_What is required:_ Skip the pictures. Give all the data again exactly.

Collected data
• • • • •

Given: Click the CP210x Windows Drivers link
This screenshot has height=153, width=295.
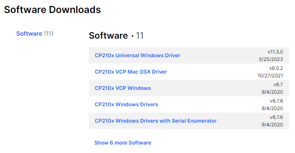Looking at the screenshot, I should click(x=126, y=105).
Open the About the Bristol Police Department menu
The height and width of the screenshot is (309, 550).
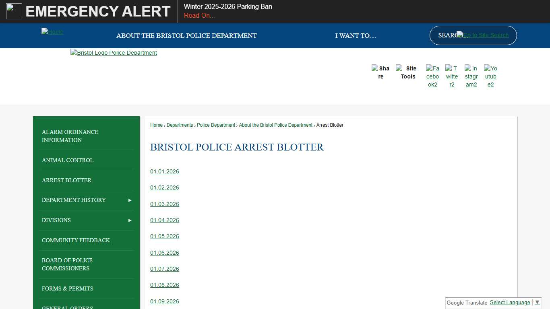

• • • • •

_Written reply:_
Given: Click the CP210x Windows Drivers link
This screenshot has height=153, width=295.
Looking at the screenshot, I should click(x=126, y=105).
Open the About the Bristol Police Department menu
The height and width of the screenshot is (309, 550).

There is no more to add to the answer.